_Records for this task:_

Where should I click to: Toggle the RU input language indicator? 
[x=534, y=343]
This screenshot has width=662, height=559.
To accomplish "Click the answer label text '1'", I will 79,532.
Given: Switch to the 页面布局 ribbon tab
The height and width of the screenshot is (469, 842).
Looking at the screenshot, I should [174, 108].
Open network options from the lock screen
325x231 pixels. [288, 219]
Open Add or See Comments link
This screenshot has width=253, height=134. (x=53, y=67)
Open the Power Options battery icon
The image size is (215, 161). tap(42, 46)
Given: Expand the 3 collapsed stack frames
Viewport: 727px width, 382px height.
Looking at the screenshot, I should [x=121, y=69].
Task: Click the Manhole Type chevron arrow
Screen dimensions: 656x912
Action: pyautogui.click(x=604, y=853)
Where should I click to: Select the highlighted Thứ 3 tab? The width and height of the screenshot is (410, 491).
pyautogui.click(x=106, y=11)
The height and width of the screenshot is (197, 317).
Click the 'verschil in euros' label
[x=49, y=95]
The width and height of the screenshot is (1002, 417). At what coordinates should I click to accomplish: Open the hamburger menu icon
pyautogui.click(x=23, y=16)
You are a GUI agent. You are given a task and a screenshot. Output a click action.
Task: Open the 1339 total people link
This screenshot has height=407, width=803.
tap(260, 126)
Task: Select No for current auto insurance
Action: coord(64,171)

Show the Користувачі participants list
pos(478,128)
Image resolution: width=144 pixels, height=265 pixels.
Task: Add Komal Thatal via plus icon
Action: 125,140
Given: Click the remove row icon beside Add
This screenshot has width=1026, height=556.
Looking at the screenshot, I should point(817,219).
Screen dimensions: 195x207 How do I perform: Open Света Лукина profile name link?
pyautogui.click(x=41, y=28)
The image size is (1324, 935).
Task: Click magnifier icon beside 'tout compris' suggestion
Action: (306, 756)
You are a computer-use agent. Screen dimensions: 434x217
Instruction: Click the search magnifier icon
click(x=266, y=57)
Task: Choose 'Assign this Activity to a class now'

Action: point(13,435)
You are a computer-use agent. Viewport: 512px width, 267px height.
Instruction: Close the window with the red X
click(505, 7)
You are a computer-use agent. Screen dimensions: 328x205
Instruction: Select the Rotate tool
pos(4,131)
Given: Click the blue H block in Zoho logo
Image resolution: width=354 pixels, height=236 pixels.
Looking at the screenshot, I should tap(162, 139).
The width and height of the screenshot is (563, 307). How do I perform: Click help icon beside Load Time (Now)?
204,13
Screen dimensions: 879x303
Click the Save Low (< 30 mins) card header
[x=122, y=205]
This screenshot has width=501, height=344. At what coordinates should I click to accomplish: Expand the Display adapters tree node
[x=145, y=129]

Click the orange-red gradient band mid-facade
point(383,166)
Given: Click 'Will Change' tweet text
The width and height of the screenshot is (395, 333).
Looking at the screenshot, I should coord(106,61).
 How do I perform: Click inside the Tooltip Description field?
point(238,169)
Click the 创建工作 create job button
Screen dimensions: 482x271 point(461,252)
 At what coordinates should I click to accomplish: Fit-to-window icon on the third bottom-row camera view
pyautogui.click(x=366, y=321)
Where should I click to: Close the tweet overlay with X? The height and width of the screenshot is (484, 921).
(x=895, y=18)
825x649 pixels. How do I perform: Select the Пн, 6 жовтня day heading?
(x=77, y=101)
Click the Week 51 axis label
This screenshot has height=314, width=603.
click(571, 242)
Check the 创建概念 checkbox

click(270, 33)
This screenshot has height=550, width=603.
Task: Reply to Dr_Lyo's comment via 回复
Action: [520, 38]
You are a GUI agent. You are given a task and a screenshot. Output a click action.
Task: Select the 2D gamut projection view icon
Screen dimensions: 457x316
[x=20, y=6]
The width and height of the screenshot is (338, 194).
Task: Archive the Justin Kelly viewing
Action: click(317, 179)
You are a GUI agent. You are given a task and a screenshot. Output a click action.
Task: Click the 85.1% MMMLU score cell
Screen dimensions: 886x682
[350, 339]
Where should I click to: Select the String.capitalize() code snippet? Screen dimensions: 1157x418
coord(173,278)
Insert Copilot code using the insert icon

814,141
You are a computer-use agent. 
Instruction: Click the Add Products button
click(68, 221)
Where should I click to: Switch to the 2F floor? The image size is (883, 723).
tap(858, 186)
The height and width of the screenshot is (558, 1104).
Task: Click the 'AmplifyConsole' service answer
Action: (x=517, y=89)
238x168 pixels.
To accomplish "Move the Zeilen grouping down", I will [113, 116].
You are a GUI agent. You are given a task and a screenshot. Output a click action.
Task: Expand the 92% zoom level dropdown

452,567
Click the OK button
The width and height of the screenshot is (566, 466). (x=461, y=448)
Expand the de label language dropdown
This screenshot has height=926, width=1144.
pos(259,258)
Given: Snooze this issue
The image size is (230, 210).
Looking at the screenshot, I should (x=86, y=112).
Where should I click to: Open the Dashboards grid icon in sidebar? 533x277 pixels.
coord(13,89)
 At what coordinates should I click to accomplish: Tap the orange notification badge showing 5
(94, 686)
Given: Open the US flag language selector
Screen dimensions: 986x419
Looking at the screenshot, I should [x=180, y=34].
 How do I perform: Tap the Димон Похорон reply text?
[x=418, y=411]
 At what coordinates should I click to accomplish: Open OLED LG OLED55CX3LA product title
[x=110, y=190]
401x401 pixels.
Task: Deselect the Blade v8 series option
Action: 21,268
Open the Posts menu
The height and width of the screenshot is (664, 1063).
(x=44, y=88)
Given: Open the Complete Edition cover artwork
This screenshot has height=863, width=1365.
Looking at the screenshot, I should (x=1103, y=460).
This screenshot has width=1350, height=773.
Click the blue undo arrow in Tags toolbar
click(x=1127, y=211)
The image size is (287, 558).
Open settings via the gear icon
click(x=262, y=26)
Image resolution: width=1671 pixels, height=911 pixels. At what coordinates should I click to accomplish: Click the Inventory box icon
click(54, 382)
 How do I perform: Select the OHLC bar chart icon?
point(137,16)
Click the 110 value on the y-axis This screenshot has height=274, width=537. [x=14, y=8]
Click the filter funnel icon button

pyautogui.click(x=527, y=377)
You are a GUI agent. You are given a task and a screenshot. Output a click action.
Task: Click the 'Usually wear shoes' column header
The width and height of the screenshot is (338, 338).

_Problem:_ Reprint the entries above in full, exactly as they are.

_Output below:_
Where should I click to: Toggle the RU input language indicator? 
[x=534, y=343]
This screenshot has width=662, height=559.
To accomplish "Click the answer label text '1'", I will 79,532.
Given: Switch to the 页面布局 ribbon tab
The height and width of the screenshot is (469, 842).
Looking at the screenshot, I should [174, 108].
Open network options from the lock screen
325x231 pixels. [288, 219]
Open Add or See Comments link
This screenshot has width=253, height=134. (x=53, y=67)
Open the Power Options battery icon
The image size is (215, 161). tap(42, 46)
Given: Expand the 3 collapsed stack frames
Viewport: 727px width, 382px height.
Looking at the screenshot, I should [x=121, y=69].
Task: Click the Manhole Type chevron arrow
Screen dimensions: 656x912
Action: pyautogui.click(x=604, y=853)
Where should I click to: Select the highlighted Thứ 3 tab? The width and height of the screenshot is (410, 491).
pyautogui.click(x=106, y=11)
The height and width of the screenshot is (197, 317).
Click the 'verschil in euros' label
[x=49, y=95]
The width and height of the screenshot is (1002, 417). At what coordinates should I click to accomplish: Open the hamburger menu icon
pyautogui.click(x=23, y=16)
You are a GUI agent. You are given a task and a screenshot. Output a click action.
Task: Open the 1339 total people link
This screenshot has height=407, width=803.
tap(260, 126)
Task: Select No for current auto insurance
Action: coord(64,171)

Show the Користувачі participants list
pos(478,128)
Image resolution: width=144 pixels, height=265 pixels.
Task: Add Komal Thatal via plus icon
Action: 125,140
Given: Click the remove row icon beside Add
This screenshot has width=1026, height=556.
Looking at the screenshot, I should point(817,219).
Screen dimensions: 195x207 How do I perform: Open Света Лукина profile name link?
pyautogui.click(x=41, y=28)
The image size is (1324, 935).
Task: Click magnifier icon beside 'tout compris' suggestion
Action: (306, 756)
You are a computer-use agent. Screen dimensions: 434x217
Instruction: Click the search magnifier icon
click(x=266, y=57)
Task: Choose 'Assign this Activity to a class now'

Action: point(13,435)
You are a computer-use agent. Viewport: 512px width, 267px height.
Instruction: Close the window with the red X
click(505, 7)
You are a computer-use agent. Screen dimensions: 328x205
Instruction: Select the Rotate tool
pos(4,131)
Given: Click the blue H block in Zoho logo
Image resolution: width=354 pixels, height=236 pixels.
Looking at the screenshot, I should tap(162, 139).
The width and height of the screenshot is (563, 307). How do I perform: Click help icon beside Load Time (Now)?
204,13
Screen dimensions: 879x303
Click the Save Low (< 30 mins) card header
[x=122, y=205]
This screenshot has width=501, height=344. At what coordinates should I click to accomplish: Expand the Display adapters tree node
[x=145, y=129]

Click the orange-red gradient band mid-facade
point(383,166)
Given: Click 'Will Change' tweet text
The width and height of the screenshot is (395, 333).
Looking at the screenshot, I should coord(106,61).
 How do I perform: Click inside the Tooltip Description field?
point(238,169)
Click the 创建工作 create job button
Screen dimensions: 482x271 point(461,252)
 At what coordinates should I click to accomplish: Fit-to-window icon on the third bottom-row camera view
pyautogui.click(x=366, y=321)
Where should I click to: Close the tweet overlay with X? The height and width of the screenshot is (484, 921).
(x=895, y=18)
825x649 pixels. How do I perform: Select the Пн, 6 жовтня day heading?
(x=77, y=101)
Click the Week 51 axis label
This screenshot has height=314, width=603.
click(571, 242)
Check the 创建概念 checkbox

click(270, 33)
This screenshot has height=550, width=603.
Task: Reply to Dr_Lyo's comment via 回复
Action: [520, 38]
You are a GUI agent. You are given a task and a screenshot. Output a click action.
Task: Select the 2D gamut projection view icon
Screen dimensions: 457x316
[x=20, y=6]
The width and height of the screenshot is (338, 194).
Task: Archive the Justin Kelly viewing
Action: click(317, 179)
You are a GUI agent. You are given a task and a screenshot. Output a click action.
Task: Click the 85.1% MMMLU score cell
Screen dimensions: 886x682
[350, 339]
Where should I click to: Select the String.capitalize() code snippet? Screen dimensions: 1157x418
coord(173,278)
Insert Copilot code using the insert icon

814,141
You are a computer-use agent. 
Instruction: Click the Add Products button
click(68, 221)
Where should I click to: Switch to the 2F floor? The image size is (883, 723).
tap(858, 186)
The height and width of the screenshot is (558, 1104).
Task: Click the 'AmplifyConsole' service answer
Action: (x=517, y=89)
238x168 pixels.
To accomplish "Move the Zeilen grouping down", I will [113, 116].
You are a GUI agent. You are given a task and a screenshot. Output a click action.
Task: Expand the 92% zoom level dropdown

452,567
Click the OK button
The width and height of the screenshot is (566, 466). (x=461, y=448)
Expand the de label language dropdown
This screenshot has height=926, width=1144.
pos(259,258)
Given: Snooze this issue
The image size is (230, 210).
Looking at the screenshot, I should (x=86, y=112).
Where should I click to: Open the Dashboards grid icon in sidebar? 533x277 pixels.
coord(13,89)
 At what coordinates should I click to accomplish: Tap the orange notification badge showing 5
(94, 686)
Given: Open the US flag language selector
Screen dimensions: 986x419
Looking at the screenshot, I should [x=180, y=34].
 How do I perform: Tap the Димон Похорон reply text?
[x=418, y=411]
 At what coordinates should I click to accomplish: Open OLED LG OLED55CX3LA product title
[x=110, y=190]
401x401 pixels.
Task: Deselect the Blade v8 series option
Action: 21,268
Open the Posts menu
The height and width of the screenshot is (664, 1063).
(x=44, y=88)
Given: Open the Complete Edition cover artwork
This screenshot has height=863, width=1365.
Looking at the screenshot, I should (x=1103, y=460).
This screenshot has width=1350, height=773.
Click the blue undo arrow in Tags toolbar
click(x=1127, y=211)
The image size is (287, 558).
Open settings via the gear icon
click(x=262, y=26)
Image resolution: width=1671 pixels, height=911 pixels. At what coordinates should I click to accomplish: Click the Inventory box icon
click(54, 382)
 How do I perform: Select the OHLC bar chart icon?
point(137,16)
Click the 110 value on the y-axis This screenshot has height=274, width=537. [x=14, y=8]
Click the filter funnel icon button

pyautogui.click(x=527, y=377)
You are a GUI agent. You are given a task and a screenshot. Output a click action.
Task: Click the 'Usually wear shoes' column header
The width and height of the screenshot is (338, 338).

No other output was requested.